— start PAGE —

Section 262 of the General Corporation Law of the State of Delaware
 
§ 262. Appraisal Rights
 
(a) Any stockholder of a corporation of this State who holds shares of stock on the date of the making of a demand pursuant to subsection (d) of this section with respect to such shares, who continuously holds such shares through the effective date of the merger or consolidation, who has otherwise complied with subsection (d) of this section and who has neither voted in favor of the merger or consolidation nor consented thereto in writing pursuant to § 228 of this title shall be entitled to an appraisal by the Court of Chancery of the fair value of the stockholder’s shares of stock under the circumstances described in subsections (b) and (c) of this section. As used in this section, the word “stockholder” means a holder of record of stock in a stock corporation and also a member of record of a nonstock corporation; the words “stock” and “share” mean and include what is ordinarily meant by those words and also membership or membership interest of a member of a nonstock corporation; and the words “depository receipt” mean a receipt or other instrument issued by a depository representing an interest in one or more shares, or fractions thereof, solely of stock of a corporation, which stock is deposited with the depository.
 
(b) Appraisal rights shall be available for the shares of any class or series of stock of a constituent corporation in a merger or consolidation to be effected pursuant to § 251 (other than a merger effected pursuant to § 251(g) of this title), § 252, § 254, § 257, § 258, § 263 or § 264 of this title:
 
(1) Provided, however, that no appraisal rights under this section shall be available for the shares of any class or series of stock, which stock, or depository receipts in respect thereof, at the record date fixed to determine the stockholders entitled to receive notice of and to vote at the meeting of stockholders to act upon the agreement of merger or consolidation, were either (i) listed on a national securities exchange or (ii) held of record by more than 2,000 holders; and further provided that no appraisal rights shall be available for any shares of stock of the constituent corporation surviving a merger if the merger did not require for its approval the vote of the stockholders of the surviving corporation as provided in subsection (f) of § 251 of this title.

— end PAGE —

#### PROBLEMS TO WORK ON:
a - Answer these questions using the section on appraisal rights:
(i) Which court conducts the appraisal of the fair value of a stockholder's shares?
(ii) More than how many holders of record will make appraisal rights unavailable for a class or series of stock?
(iii) Which subsection of § 251 is named as an exception among the mergers for which appraisal rights are available?
b - Extend the section on appraisal rights past its final sentence, in the same statutory style.
The lines that come after this text are not needed for any of the work.

— start DATASET EXTRACT —

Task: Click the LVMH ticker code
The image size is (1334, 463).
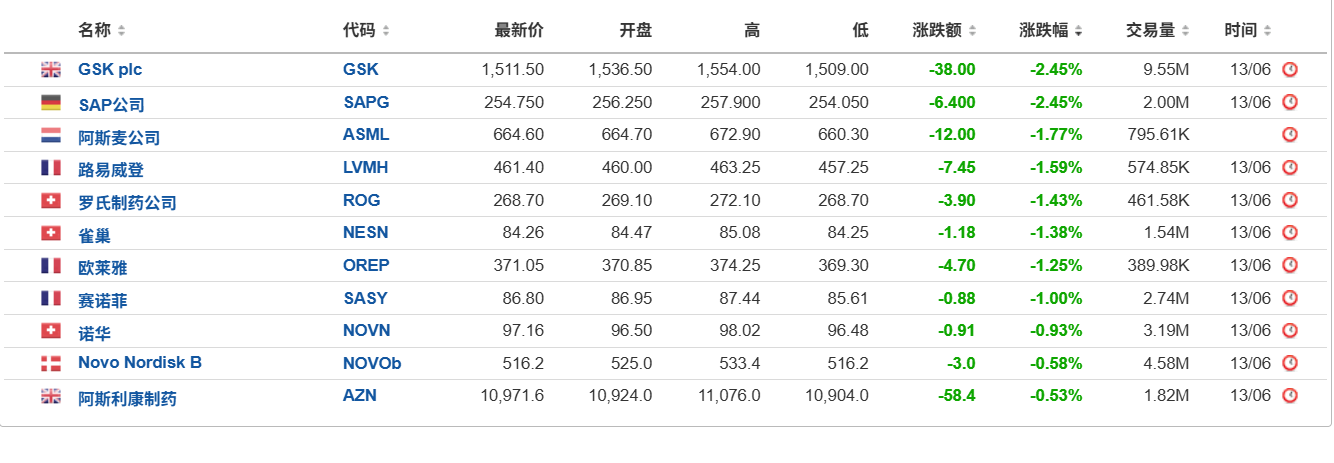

— end DATASET EXTRACT —

#### TASK RESPONSES:
a -
(i) The Court of Chancery.
(ii) More than 2,000 holders.
(iii) Subsection (g), that is, § 251(g).

b -
(2) Notwithstanding paragraph (1) of this subsection, appraisal rights under this section shall be available for the shares of any class or series of stock of a constituent corporation if the holders thereof are required by the terms of an agreement of merger or consolidation pursuant to §§ 251, 252, 254, 257, 258, 263 and 264 of this title to accept for such stock anything except:
 
a. Shares of stock of the corporation surviving or resulting from such merger or consolidation, or depository receipts in respect thereof;
 
b. Shares of stock of any other corporation, or depository receipts in respect thereof, which shares of stock (or depository receipts in respect thereof) or depository receipts at the effective date of the merger or consolidation will be either listed on a national securities exchange or held of record by more than 2,000 holders;
 
c. Cash in lieu of fractional shares or fractional depository receipts described in the foregoing subparagraphs a. and b. of this paragraph; or
 
d. Any combination of the shares of stock, depository receipts and cash in lieu of fractional shares or fractional depository receipts described in the foregoing subparagraphs a., b. and c. of this paragraph.
 
(3) In the event all of the stock of a subsidiary Delaware corporation party to a merger effected under § 253 of this title is not owned by the parent corporation immediately prior to the merger, appraisal rights shall be available for the shares of the subsidiary Delaware corporation.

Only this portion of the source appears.